### Data listing
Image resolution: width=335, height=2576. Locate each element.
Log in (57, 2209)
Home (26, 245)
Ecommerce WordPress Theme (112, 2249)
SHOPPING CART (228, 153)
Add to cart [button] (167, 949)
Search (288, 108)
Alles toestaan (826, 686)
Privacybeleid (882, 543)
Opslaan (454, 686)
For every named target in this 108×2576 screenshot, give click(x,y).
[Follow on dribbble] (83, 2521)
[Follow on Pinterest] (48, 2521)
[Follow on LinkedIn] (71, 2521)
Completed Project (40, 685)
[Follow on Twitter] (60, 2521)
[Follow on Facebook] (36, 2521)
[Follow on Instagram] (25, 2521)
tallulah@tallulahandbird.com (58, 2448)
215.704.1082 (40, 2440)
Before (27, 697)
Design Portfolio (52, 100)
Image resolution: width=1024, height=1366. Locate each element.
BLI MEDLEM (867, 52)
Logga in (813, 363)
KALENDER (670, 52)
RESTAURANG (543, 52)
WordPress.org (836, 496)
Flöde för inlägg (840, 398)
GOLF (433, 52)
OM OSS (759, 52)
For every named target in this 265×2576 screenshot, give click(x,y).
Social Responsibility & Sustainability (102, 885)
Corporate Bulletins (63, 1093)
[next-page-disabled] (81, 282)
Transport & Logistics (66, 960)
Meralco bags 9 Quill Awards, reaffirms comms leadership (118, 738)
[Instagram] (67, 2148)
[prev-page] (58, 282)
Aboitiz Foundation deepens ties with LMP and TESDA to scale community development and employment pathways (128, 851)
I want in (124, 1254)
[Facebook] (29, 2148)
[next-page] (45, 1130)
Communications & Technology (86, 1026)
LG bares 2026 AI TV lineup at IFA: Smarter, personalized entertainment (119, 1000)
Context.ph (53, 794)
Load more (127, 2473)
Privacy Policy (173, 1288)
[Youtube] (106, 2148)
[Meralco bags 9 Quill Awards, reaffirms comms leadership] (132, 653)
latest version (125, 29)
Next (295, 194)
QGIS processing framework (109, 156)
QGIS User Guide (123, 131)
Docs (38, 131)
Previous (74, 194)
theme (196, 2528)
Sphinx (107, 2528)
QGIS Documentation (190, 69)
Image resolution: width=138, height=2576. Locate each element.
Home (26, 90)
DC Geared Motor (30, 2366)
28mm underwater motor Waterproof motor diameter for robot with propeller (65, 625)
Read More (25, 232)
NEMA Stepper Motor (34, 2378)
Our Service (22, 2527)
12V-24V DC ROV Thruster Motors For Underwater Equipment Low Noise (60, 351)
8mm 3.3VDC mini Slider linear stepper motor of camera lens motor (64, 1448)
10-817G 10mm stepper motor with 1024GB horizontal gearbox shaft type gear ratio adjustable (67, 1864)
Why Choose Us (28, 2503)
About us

### Task details
Go line by line through the data above and count those holding "named"; report the number alone.

### Response to this task
2